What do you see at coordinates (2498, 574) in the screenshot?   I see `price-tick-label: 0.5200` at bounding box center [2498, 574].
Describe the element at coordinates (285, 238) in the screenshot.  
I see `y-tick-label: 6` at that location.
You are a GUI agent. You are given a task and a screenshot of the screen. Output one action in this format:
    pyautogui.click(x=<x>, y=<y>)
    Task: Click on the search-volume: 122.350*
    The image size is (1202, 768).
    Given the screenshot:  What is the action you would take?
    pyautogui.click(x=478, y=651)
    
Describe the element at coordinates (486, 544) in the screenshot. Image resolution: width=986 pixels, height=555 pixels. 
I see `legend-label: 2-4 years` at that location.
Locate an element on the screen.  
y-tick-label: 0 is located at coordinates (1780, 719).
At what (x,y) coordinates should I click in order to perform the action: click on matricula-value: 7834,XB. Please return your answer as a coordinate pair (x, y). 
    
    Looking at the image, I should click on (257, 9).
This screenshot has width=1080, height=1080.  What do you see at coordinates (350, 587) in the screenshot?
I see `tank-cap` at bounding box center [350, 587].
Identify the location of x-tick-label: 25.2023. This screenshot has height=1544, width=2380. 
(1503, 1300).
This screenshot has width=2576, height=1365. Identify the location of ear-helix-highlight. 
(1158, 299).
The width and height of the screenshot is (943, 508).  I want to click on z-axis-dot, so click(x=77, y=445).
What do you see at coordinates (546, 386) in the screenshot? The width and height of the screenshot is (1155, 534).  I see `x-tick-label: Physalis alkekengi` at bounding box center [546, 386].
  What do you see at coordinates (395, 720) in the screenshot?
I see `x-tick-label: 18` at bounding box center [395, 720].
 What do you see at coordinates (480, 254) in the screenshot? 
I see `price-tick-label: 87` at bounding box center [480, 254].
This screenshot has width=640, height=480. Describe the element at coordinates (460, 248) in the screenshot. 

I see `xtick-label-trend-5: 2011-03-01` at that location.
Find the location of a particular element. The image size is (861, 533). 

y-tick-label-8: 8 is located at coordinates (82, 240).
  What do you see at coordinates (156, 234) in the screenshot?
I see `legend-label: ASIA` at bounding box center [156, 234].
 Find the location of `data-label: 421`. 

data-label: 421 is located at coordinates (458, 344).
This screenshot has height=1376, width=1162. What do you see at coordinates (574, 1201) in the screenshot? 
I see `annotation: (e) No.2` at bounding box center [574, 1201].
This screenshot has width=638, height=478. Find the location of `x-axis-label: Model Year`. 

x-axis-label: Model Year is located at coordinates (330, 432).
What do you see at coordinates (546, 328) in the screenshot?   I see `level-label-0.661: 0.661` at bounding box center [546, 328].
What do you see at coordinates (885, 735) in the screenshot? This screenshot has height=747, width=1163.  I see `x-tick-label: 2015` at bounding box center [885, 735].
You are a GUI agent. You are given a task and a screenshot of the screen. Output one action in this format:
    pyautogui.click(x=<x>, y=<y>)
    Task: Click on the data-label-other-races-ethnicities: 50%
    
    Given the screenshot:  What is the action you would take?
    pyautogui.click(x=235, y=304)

Problem to solve: Rewrite the lines above, replacing "GUI agent" with "desktop agent" and changing nothing else.

Response below:
What do you see at coordinates (2498, 574) in the screenshot?   I see `price-tick-label: 0.5200` at bounding box center [2498, 574].
Describe the element at coordinates (285, 238) in the screenshot.  
I see `y-tick-label: 6` at that location.
You are a desktop agent. You are given a task and a screenshot of the screen. Output one action in this format:
    pyautogui.click(x=<x>, y=<y>)
    Task: Click on the search-volume: 122.350*
    The image size is (1202, 768).
    Given the screenshot:  What is the action you would take?
    pyautogui.click(x=478, y=651)
    
Describe the element at coordinates (486, 544) in the screenshot. Image resolution: width=986 pixels, height=555 pixels. 
I see `legend-label: 2-4 years` at that location.
Locate an element on the screen.  
y-tick-label: 0 is located at coordinates (1780, 719).
At what (x,y) coordinates should I click in order to perform the action: click on matricula-value: 7834,XB. Please return your answer as a coordinate pair (x, y). 
    
    Looking at the image, I should click on (257, 9).
This screenshot has width=1080, height=1080.  What do you see at coordinates (350, 587) in the screenshot?
I see `tank-cap` at bounding box center [350, 587].
Identify the location of x-tick-label: 25.2023. This screenshot has height=1544, width=2380. 
(1503, 1300).
This screenshot has width=2576, height=1365. Identify the location of ear-helix-highlight. 
(1158, 299).
The width and height of the screenshot is (943, 508).  I want to click on z-axis-dot, so click(x=77, y=445).
What do you see at coordinates (546, 386) in the screenshot? The width and height of the screenshot is (1155, 534).  I see `x-tick-label: Physalis alkekengi` at bounding box center [546, 386].
  What do you see at coordinates (395, 720) in the screenshot?
I see `x-tick-label: 18` at bounding box center [395, 720].
 What do you see at coordinates (480, 254) in the screenshot? 
I see `price-tick-label: 87` at bounding box center [480, 254].
This screenshot has width=640, height=480. Describe the element at coordinates (460, 248) in the screenshot. 

I see `xtick-label-trend-5: 2011-03-01` at that location.
Find the location of a particular element. The image size is (861, 533). 

y-tick-label-8: 8 is located at coordinates (82, 240).
  What do you see at coordinates (156, 234) in the screenshot?
I see `legend-label: ASIA` at bounding box center [156, 234].
 Find the location of `data-label: 421`. 

data-label: 421 is located at coordinates (458, 344).
This screenshot has height=1376, width=1162. What do you see at coordinates (574, 1201) in the screenshot? 
I see `annotation: (e) No.2` at bounding box center [574, 1201].
This screenshot has width=638, height=478. Find the location of `x-axis-label: Model Year`. 

x-axis-label: Model Year is located at coordinates (330, 432).
What do you see at coordinates (546, 328) in the screenshot?   I see `level-label-0.661: 0.661` at bounding box center [546, 328].
What do you see at coordinates (885, 735) in the screenshot? This screenshot has height=747, width=1163.  I see `x-tick-label: 2015` at bounding box center [885, 735].
You are a desktop agent. You are given a task and a screenshot of the screen. Output one action in this format:
    pyautogui.click(x=<x>, y=<y>)
    Task: Click on the data-label-other-races-ethnicities: 50%
    
    Given the screenshot:  What is the action you would take?
    pyautogui.click(x=235, y=304)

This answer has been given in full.